样本来源
对于IHC,组织是来自患者或动物,经过冷冻或石蜡包埋。然后切成约4μm厚的切片。对于ICC,大部分细胞外基质被去除,只剩下整个细胞来染色,来源可以是细胞悬液,或组织培养细胞系。
然而IHC远远不止于把抗体放在组织切片上、然后用显微镜观察那么简单。要想得到实用、可靠而清晰的结果,就需要耐心的对每一步进行优化。根据标记物的不同分为免疫荧光法和免疫酶法,R&DSystems的网站列出了IHC/ICC实验设计和优化的变量及影响因素如下:
样本类型:组织或细胞
样本制备:组织(石蜡或冰冻),细胞:(贴壁细胞或细胞悬液)
适当对照:无一抗,组织类型。
固定方法:灌注或浸泡。
固定剂:甲醛,醇类,丙酮。
封闭液:正常血清,牛血清蛋白(BSA)或脱脂奶粉。
抗原修复:蛋白酶,加热。
检测方法:直接或间接
一抗:物种
二抗:物种
标记物:荧光或酶(显色)
复染剂:苏木精或DAPI(荧光)
封片剂:抗淬灭或水性
显微镜观察:荧显微镜或光学显微镜
处理不同样本的区别
ICC需要透化,要么通过固定过程,要么是单独的透化步骤,而IHC可能不需要单独的透化步骤,这取决于切片的厚度和固定方法。包埋在石蜡中的组织样本在抗体染色前需要进一步处理。一旦处理好样品,IHC和ICC的染色操作就几乎没什么差异了。
样本固定和制备
组织石蜡包埋前的组织固定:4%甲醛固定剂是组织灌注和浸润固定的常用溶液,一般需要4–24h,能很好地保留组织形态,切片机切片,贴附于载玻片干燥,石蜡切片存储室温多年,后续进行IHC/ICC之前需要再水化,需要抗原修复。

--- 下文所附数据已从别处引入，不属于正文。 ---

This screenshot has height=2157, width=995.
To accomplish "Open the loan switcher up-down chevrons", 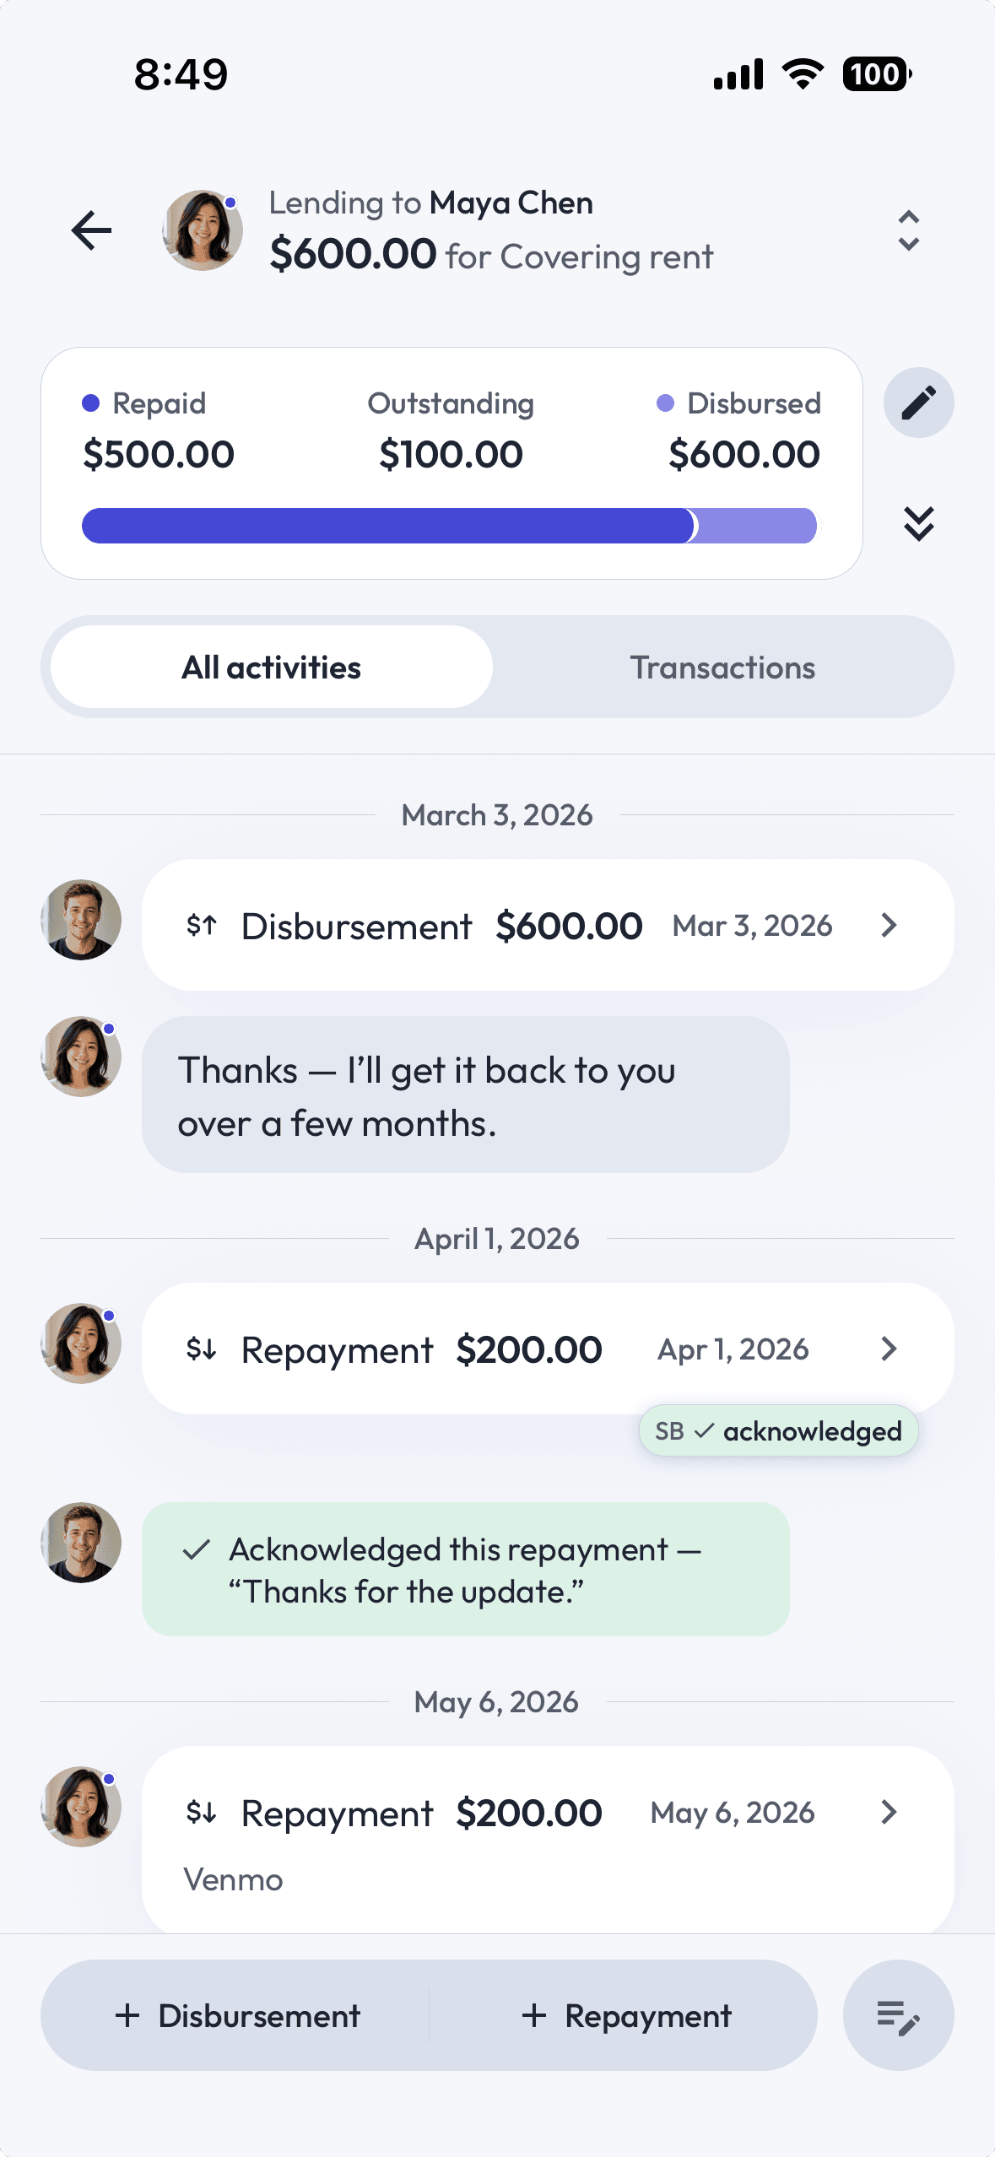I will [908, 230].
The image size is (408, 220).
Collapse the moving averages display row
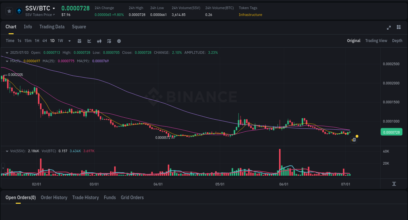pos(7,61)
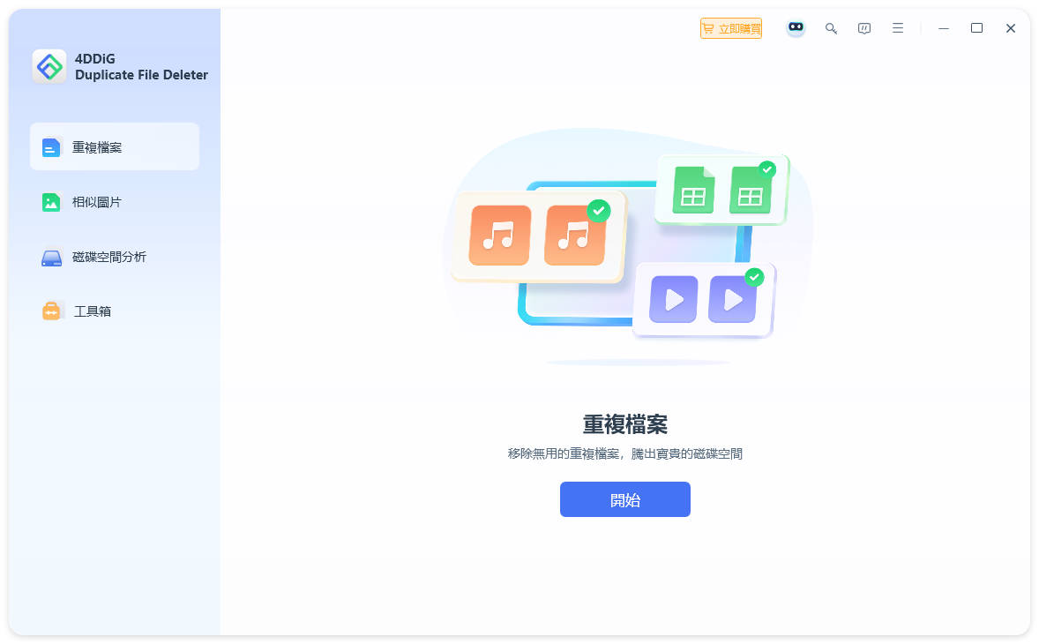Click the shopping cart icon in Buy Now
Image resolution: width=1039 pixels, height=644 pixels.
point(707,27)
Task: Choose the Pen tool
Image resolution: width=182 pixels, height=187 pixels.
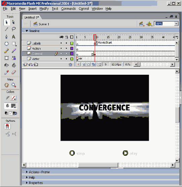Action: point(7,37)
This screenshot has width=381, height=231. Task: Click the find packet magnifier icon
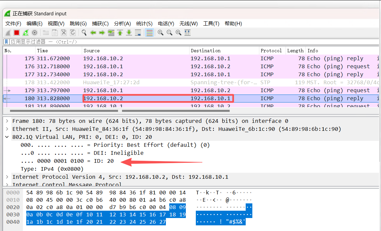tap(84, 32)
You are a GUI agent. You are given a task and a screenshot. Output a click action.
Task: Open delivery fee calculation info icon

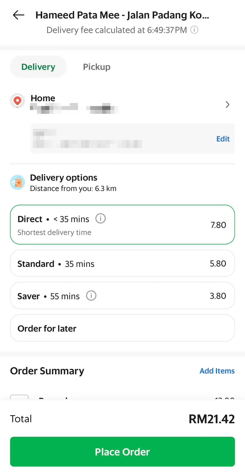(194, 30)
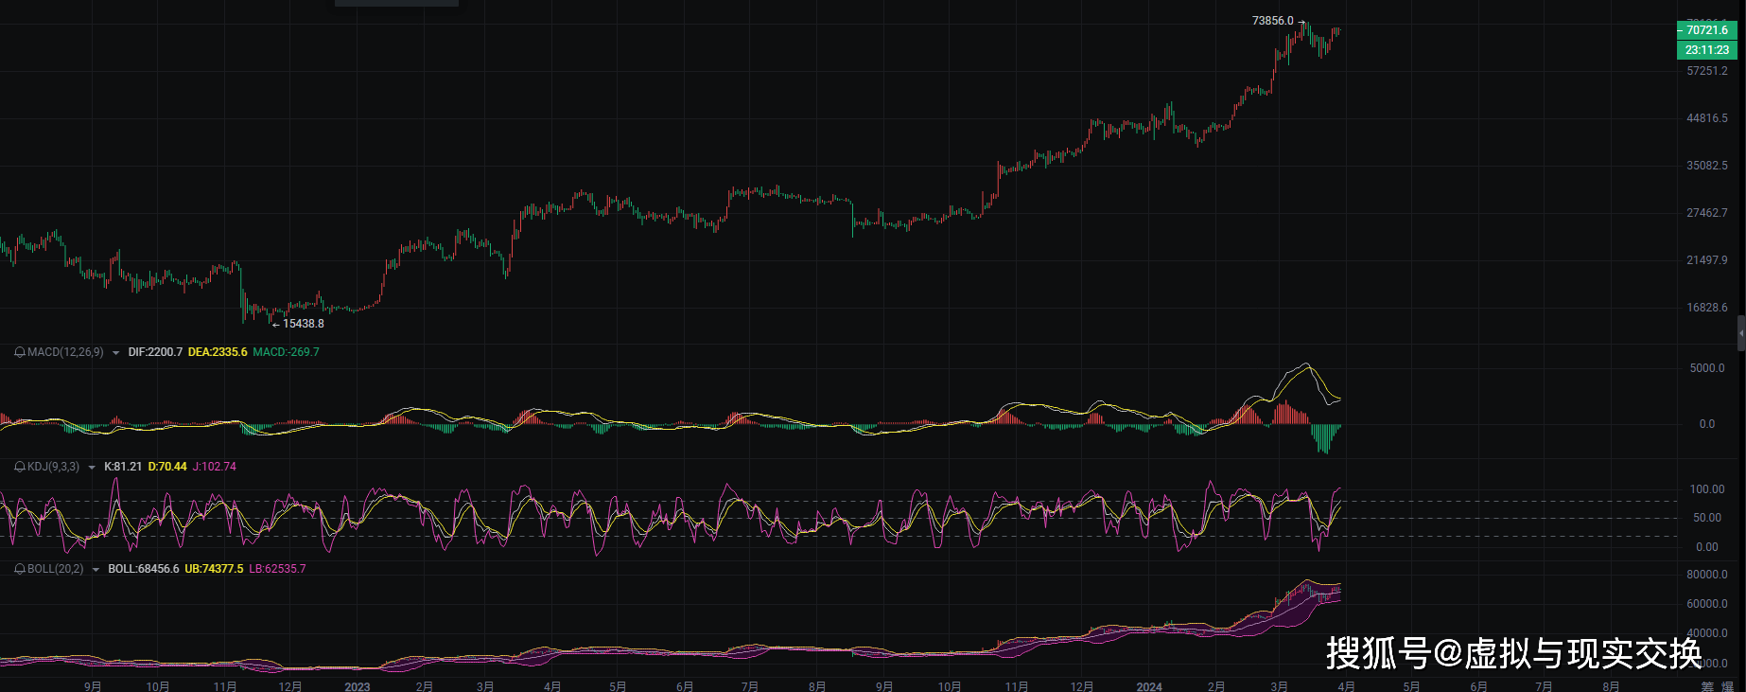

培养细胞固定:2%甲醛室温固定20min,细胞样本贴附载玻片,对于贴壁细胞直接放在6孔或24孔底部的无菌载玻片上生长,悬浮细胞可通过与包被多聚赖氨酸的载玻片孵育10min而附着在载玻片上。
冰冻组织切片固定:切片后用醇类固定,用于检测磷酸化依赖的表位,在低温箱进行样本切片,冰冻切片存储–80℃多达一年。通常保留酶的活性和抗原功能,不需要抗原修复,冰晶的形成可能负面影响组织结构。